PROMPT:
The reply should give back every entry exactly as written.

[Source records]
####

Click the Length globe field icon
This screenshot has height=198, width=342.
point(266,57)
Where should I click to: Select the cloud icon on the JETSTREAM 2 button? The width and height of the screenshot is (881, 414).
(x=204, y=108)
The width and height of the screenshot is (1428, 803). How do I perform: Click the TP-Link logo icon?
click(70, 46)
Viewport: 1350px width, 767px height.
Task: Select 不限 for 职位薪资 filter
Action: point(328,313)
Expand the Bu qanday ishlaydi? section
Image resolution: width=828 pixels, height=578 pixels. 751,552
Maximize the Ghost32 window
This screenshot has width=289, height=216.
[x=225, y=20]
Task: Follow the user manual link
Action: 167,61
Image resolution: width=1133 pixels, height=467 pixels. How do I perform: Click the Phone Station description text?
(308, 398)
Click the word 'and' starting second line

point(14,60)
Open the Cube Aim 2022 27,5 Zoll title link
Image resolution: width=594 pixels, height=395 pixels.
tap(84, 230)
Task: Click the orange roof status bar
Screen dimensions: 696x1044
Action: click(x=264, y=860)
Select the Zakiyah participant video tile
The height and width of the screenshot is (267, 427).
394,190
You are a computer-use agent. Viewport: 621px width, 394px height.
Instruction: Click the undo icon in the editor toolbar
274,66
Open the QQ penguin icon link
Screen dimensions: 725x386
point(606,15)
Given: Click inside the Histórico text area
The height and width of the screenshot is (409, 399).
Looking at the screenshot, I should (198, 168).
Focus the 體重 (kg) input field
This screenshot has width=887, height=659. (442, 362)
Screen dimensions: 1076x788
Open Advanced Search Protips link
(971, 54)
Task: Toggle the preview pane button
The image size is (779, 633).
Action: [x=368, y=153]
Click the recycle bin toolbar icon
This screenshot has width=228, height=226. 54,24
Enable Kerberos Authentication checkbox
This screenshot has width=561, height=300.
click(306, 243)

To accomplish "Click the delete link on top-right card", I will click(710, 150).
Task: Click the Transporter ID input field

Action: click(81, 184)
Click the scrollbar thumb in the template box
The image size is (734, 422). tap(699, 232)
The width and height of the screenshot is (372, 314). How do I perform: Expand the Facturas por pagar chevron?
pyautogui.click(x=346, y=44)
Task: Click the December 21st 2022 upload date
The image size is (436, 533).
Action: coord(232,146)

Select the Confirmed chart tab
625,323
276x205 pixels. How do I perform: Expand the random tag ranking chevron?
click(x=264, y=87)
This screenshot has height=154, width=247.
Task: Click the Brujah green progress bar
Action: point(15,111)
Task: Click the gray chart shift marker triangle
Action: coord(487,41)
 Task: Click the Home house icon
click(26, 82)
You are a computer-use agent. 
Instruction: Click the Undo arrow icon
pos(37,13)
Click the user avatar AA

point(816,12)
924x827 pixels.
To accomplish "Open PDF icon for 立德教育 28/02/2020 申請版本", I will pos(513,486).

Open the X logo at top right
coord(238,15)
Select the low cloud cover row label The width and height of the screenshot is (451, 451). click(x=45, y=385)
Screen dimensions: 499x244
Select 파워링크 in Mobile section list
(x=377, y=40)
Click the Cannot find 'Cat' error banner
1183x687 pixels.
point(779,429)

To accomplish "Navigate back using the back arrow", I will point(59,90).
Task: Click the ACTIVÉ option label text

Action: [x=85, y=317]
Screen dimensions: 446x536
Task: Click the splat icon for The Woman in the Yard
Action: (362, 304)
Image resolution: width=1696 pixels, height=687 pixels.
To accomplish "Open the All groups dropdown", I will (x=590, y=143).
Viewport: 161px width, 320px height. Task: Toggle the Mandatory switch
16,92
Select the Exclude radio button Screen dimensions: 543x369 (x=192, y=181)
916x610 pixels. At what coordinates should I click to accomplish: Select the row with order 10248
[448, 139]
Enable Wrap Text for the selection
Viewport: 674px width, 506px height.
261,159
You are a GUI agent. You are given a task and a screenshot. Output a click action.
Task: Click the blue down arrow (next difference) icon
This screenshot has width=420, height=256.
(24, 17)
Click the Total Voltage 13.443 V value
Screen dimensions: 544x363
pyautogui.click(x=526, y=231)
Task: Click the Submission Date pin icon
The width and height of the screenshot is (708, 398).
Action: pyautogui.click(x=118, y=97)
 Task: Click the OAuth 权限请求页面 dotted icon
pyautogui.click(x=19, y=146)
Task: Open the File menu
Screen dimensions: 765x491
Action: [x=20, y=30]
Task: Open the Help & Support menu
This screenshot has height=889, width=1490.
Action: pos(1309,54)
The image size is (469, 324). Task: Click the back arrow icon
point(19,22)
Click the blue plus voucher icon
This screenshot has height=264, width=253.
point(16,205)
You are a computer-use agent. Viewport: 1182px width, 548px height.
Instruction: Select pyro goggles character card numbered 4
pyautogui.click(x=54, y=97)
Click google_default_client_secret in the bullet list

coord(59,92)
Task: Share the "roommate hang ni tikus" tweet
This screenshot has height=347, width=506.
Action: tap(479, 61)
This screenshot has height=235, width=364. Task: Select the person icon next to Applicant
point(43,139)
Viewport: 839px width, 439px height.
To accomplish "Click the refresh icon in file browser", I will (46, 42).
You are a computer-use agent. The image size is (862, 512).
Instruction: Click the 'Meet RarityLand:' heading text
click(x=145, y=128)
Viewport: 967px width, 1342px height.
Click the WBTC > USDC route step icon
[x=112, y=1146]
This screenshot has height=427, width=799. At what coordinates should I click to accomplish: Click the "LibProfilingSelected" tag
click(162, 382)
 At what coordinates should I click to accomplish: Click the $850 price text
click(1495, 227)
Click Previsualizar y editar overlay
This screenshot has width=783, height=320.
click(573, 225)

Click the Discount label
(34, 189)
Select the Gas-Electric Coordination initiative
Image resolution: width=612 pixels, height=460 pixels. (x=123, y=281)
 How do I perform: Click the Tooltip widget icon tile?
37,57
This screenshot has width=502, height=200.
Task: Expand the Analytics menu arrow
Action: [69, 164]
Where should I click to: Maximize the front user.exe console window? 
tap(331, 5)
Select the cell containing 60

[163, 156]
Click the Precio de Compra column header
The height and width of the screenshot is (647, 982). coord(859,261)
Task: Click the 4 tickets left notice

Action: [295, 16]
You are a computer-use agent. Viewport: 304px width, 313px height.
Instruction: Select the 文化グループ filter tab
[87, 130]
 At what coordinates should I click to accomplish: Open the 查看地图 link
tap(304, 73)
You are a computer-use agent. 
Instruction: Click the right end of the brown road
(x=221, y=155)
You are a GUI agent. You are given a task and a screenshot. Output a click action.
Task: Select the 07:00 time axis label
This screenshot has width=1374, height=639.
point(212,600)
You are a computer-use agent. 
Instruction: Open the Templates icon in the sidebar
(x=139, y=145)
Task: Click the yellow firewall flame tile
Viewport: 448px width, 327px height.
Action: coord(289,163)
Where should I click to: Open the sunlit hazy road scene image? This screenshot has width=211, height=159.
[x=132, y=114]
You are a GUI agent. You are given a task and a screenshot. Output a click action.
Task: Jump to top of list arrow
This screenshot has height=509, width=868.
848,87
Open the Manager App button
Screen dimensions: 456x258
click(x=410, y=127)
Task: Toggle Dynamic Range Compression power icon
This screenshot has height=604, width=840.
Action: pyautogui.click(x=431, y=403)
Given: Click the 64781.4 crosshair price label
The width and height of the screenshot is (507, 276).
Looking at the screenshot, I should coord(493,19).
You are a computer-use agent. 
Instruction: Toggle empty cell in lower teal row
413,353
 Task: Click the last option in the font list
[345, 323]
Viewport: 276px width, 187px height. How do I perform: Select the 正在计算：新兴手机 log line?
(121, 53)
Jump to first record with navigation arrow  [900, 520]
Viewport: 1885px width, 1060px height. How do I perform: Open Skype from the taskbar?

####

SOLUTION FOR THIS PROBLEM:
Click the Length globe field icon
This screenshot has height=198, width=342.
point(266,57)
Where should I click to: Select the cloud icon on the JETSTREAM 2 button? The width and height of the screenshot is (881, 414).
(x=204, y=108)
The width and height of the screenshot is (1428, 803). How do I perform: Click the TP-Link logo icon?
click(70, 46)
Viewport: 1350px width, 767px height.
Task: Select 不限 for 职位薪资 filter
Action: point(328,313)
Expand the Bu qanday ishlaydi? section
Image resolution: width=828 pixels, height=578 pixels. 751,552
Maximize the Ghost32 window
This screenshot has width=289, height=216.
[x=225, y=20]
Task: Follow the user manual link
Action: 167,61
Image resolution: width=1133 pixels, height=467 pixels. How do I perform: Click the Phone Station description text?
(308, 398)
Click the word 'and' starting second line

point(14,60)
Open the Cube Aim 2022 27,5 Zoll title link
Image resolution: width=594 pixels, height=395 pixels.
tap(84, 230)
Task: Click the orange roof status bar
Screen dimensions: 696x1044
Action: click(x=264, y=860)
Select the Zakiyah participant video tile
The height and width of the screenshot is (267, 427).
394,190
You are a computer-use agent. Viewport: 621px width, 394px height.
Instruction: Click the undo icon in the editor toolbar
274,66
Open the QQ penguin icon link
Screen dimensions: 725x386
point(606,15)
Given: Click inside the Histórico text area
The height and width of the screenshot is (409, 399).
Looking at the screenshot, I should (198, 168).
Focus the 體重 (kg) input field
This screenshot has width=887, height=659. (442, 362)
Screen dimensions: 1076x788
Open Advanced Search Protips link
(971, 54)
Task: Toggle the preview pane button
The image size is (779, 633).
Action: [x=368, y=153]
Click the recycle bin toolbar icon
This screenshot has width=228, height=226. 54,24
Enable Kerberos Authentication checkbox
This screenshot has width=561, height=300.
click(306, 243)

To accomplish "Click the delete link on top-right card", I will click(710, 150).
Task: Click the Transporter ID input field

Action: click(81, 184)
Click the scrollbar thumb in the template box
The image size is (734, 422). tap(699, 232)
The width and height of the screenshot is (372, 314). How do I perform: Expand the Facturas por pagar chevron?
pyautogui.click(x=346, y=44)
Task: Click the December 21st 2022 upload date
The image size is (436, 533).
Action: coord(232,146)

Select the Confirmed chart tab
625,323
276x205 pixels. How do I perform: Expand the random tag ranking chevron?
click(x=264, y=87)
This screenshot has height=154, width=247.
Task: Click the Brujah green progress bar
Action: point(15,111)
Task: Click the gray chart shift marker triangle
Action: coord(487,41)
 Task: Click the Home house icon
click(26, 82)
You are a computer-use agent. 
Instruction: Click the Undo arrow icon
pos(37,13)
Click the user avatar AA

point(816,12)
924x827 pixels.
To accomplish "Open PDF icon for 立德教育 28/02/2020 申請版本", I will pos(513,486).

Open the X logo at top right
coord(238,15)
Select the low cloud cover row label The width and height of the screenshot is (451, 451). click(x=45, y=385)
Screen dimensions: 499x244
Select 파워링크 in Mobile section list
(x=377, y=40)
Click the Cannot find 'Cat' error banner
1183x687 pixels.
point(779,429)

To accomplish "Navigate back using the back arrow", I will point(59,90).
Task: Click the ACTIVÉ option label text

Action: [x=85, y=317]
Screen dimensions: 446x536
Task: Click the splat icon for The Woman in the Yard
Action: (362, 304)
Image resolution: width=1696 pixels, height=687 pixels.
To accomplish "Open the All groups dropdown", I will (x=590, y=143).
Viewport: 161px width, 320px height. Task: Toggle the Mandatory switch
16,92
Select the Exclude radio button Screen dimensions: 543x369 (x=192, y=181)
916x610 pixels. At what coordinates should I click to accomplish: Select the row with order 10248
[448, 139]
Enable Wrap Text for the selection
Viewport: 674px width, 506px height.
261,159
You are a GUI agent. You are given a task and a screenshot. Output a click action.
Task: Click the blue down arrow (next difference) icon
This screenshot has width=420, height=256.
(24, 17)
Click the Total Voltage 13.443 V value
Screen dimensions: 544x363
pyautogui.click(x=526, y=231)
Task: Click the Submission Date pin icon
The width and height of the screenshot is (708, 398).
Action: pyautogui.click(x=118, y=97)
 Task: Click the OAuth 权限请求页面 dotted icon
pyautogui.click(x=19, y=146)
Task: Open the File menu
Screen dimensions: 765x491
Action: [x=20, y=30]
Task: Open the Help & Support menu
This screenshot has height=889, width=1490.
Action: pos(1309,54)
The image size is (469, 324). Task: Click the back arrow icon
point(19,22)
Click the blue plus voucher icon
This screenshot has height=264, width=253.
point(16,205)
You are a computer-use agent. Viewport: 1182px width, 548px height.
Instruction: Select pyro goggles character card numbered 4
pyautogui.click(x=54, y=97)
Click google_default_client_secret in the bullet list

coord(59,92)
Task: Share the "roommate hang ni tikus" tweet
This screenshot has height=347, width=506.
Action: tap(479, 61)
This screenshot has height=235, width=364. Task: Select the person icon next to Applicant
point(43,139)
Viewport: 839px width, 439px height.
To accomplish "Click the refresh icon in file browser", I will (46, 42).
You are a computer-use agent. The image size is (862, 512).
Instruction: Click the 'Meet RarityLand:' heading text
click(x=145, y=128)
Viewport: 967px width, 1342px height.
Click the WBTC > USDC route step icon
[x=112, y=1146]
This screenshot has height=427, width=799. At what coordinates should I click to accomplish: Click the "LibProfilingSelected" tag
click(162, 382)
 At what coordinates should I click to accomplish: Click the $850 price text
click(1495, 227)
Click Previsualizar y editar overlay
This screenshot has width=783, height=320.
click(573, 225)

Click the Discount label
(34, 189)
Select the Gas-Electric Coordination initiative
Image resolution: width=612 pixels, height=460 pixels. (x=123, y=281)
 How do I perform: Click the Tooltip widget icon tile?
37,57
This screenshot has width=502, height=200.
Task: Expand the Analytics menu arrow
Action: [69, 164]
Where should I click to: Maximize the front user.exe console window? 
tap(331, 5)
Select the cell containing 60

[163, 156]
Click the Precio de Compra column header
The height and width of the screenshot is (647, 982). coord(859,261)
Task: Click the 4 tickets left notice

Action: [295, 16]
You are a computer-use agent. Viewport: 304px width, 313px height.
Instruction: Select the 文化グループ filter tab
[87, 130]
 At what coordinates should I click to accomplish: Open the 查看地图 link
tap(304, 73)
You are a computer-use agent. 
Instruction: Click the right end of the brown road
(x=221, y=155)
You are a GUI agent. You are given a task and a screenshot. Output a click action.
Task: Select the 07:00 time axis label
This screenshot has width=1374, height=639.
point(212,600)
You are a computer-use agent. 
Instruction: Open the Templates icon in the sidebar
(x=139, y=145)
Task: Click the yellow firewall flame tile
Viewport: 448px width, 327px height.
Action: coord(289,163)
Where should I click to: Open the sunlit hazy road scene image? This screenshot has width=211, height=159.
[x=132, y=114]
You are a GUI agent. You are given a task and a screenshot. Output a click action.
Task: Jump to top of list arrow
This screenshot has height=509, width=868.
848,87
Open the Manager App button
Screen dimensions: 456x258
click(x=410, y=127)
Task: Toggle Dynamic Range Compression power icon
This screenshot has height=604, width=840.
Action: pyautogui.click(x=431, y=403)
Given: Click the 64781.4 crosshair price label
The width and height of the screenshot is (507, 276).
Looking at the screenshot, I should coord(493,19).
You are a computer-use agent. 
Instruction: Toggle empty cell in lower teal row
413,353
 Task: Click the last option in the font list
[345, 323]
Viewport: 276px width, 187px height. How do I perform: Select the 正在计算：新兴手机 log line?
(121, 53)
Jump to first record with navigation arrow  [900, 520]
Viewport: 1885px width, 1060px height. How do I perform: Open Skype from the taskbar?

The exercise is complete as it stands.